VP for graphics research at Nvidia, David Luebke provided further insight between the difference between NeRF and Instant NeRF in a blog post, saying:
“If traditional 3D representations like polygonal meshes are akin to vector images, NeRFs are like bitmap images: they densely capture the way light radiates from an object or within a scene. In that sense, Instant NeRF could be as important to 3D as digital cameras and JPEG compression have been to 2D photography — vastly increasing the speed, ease and reach of 3D capture and sharing.”
Potential use cases
By using neural networks, NeRFs are able to render realistic 3D scenes based on an input collection of 2D images. However, the most interesting part is how the neural networks used to create them are able to fill in the blanks between the 2D images even when the objects or people in them are blocked by obstructions.
Normally, creating a 3D scene with traditional methods can take a few to several hours depending on the complexity and resolution of the visualization. By bringing AI into the picture though, even early NeRF models were capable of rendering crisp scenes without artifacts in a few minutes after being trained for several hours.
Nvidia's Instant NeRFs are able to cut down the required rendering time by several orders of magnitude by using a technique developed by the company called multi-resolution hash grid encoding that has been optimized to run efficiently on Nvidia GPUs. The model shown off by the company at GTC 2022 uses the Nvidia CUDA Toolkit and the Tiny CUDA Neural Networks library which can be trained and run on a single Nvidia GPU though graphics cards with Nvidia Tensor Cores can handle the work even faster.
Going forward, Instant NeRF technology could be used to quickly create avatars or scenes for virtual worlds, to capture video conferencing participants and their environments in 3D or to reconstruct scenes for 3D digital maps. Alternatively, the technology could also be used to train robots and self-driving cars so that they better understand the size and shape of real-world objects by capturing 2D images or video footage of them.
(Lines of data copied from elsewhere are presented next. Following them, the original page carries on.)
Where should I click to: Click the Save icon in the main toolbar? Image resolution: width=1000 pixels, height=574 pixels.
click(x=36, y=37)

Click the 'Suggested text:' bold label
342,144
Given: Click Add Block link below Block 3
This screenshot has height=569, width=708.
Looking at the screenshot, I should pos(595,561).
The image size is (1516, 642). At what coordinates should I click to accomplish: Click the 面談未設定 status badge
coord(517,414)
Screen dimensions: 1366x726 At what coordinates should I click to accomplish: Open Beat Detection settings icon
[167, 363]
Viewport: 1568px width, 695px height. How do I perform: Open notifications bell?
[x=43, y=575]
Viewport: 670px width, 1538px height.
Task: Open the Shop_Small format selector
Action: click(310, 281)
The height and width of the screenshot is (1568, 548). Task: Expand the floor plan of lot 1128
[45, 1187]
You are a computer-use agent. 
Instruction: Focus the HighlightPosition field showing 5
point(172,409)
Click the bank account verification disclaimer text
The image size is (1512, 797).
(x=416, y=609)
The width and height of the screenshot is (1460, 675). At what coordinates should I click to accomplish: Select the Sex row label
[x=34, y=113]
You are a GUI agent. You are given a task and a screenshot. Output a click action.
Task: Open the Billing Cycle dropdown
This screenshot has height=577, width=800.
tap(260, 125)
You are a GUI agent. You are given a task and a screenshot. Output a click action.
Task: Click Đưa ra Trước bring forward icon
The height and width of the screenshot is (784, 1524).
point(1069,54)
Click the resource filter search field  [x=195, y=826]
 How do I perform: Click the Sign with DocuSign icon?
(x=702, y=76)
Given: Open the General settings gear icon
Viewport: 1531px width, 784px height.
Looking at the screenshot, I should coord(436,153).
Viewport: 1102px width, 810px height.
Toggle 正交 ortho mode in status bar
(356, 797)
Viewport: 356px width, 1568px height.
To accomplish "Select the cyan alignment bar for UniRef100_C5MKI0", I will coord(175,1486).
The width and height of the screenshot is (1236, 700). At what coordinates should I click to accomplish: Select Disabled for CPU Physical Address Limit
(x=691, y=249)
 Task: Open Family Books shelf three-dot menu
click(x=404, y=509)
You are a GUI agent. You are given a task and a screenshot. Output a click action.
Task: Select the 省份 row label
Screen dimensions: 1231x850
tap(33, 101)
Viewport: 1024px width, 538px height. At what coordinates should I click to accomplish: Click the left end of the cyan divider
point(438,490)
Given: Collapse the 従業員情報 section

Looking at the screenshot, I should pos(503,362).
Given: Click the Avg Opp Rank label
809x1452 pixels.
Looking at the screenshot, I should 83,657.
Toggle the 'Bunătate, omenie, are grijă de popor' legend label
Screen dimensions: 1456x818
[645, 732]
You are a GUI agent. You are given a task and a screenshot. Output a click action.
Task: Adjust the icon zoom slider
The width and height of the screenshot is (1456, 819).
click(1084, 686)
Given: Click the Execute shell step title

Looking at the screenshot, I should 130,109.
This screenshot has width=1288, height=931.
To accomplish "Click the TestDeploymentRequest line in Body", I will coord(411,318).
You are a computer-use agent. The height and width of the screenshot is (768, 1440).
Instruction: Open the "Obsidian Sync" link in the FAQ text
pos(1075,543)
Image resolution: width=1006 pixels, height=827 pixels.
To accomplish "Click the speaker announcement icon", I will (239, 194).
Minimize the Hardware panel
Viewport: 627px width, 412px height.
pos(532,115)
At the same time, the architecture and entertainment industries can use Instant NeRF to rapidly generate digital representations of real environments that creators can modify and build on top of.
Nvidia's researchers are also exploring how their new input encoding technique could be used to accelerate various AI challenges such as reinforcement learning, language translation and general-purpose deep learning algorithms.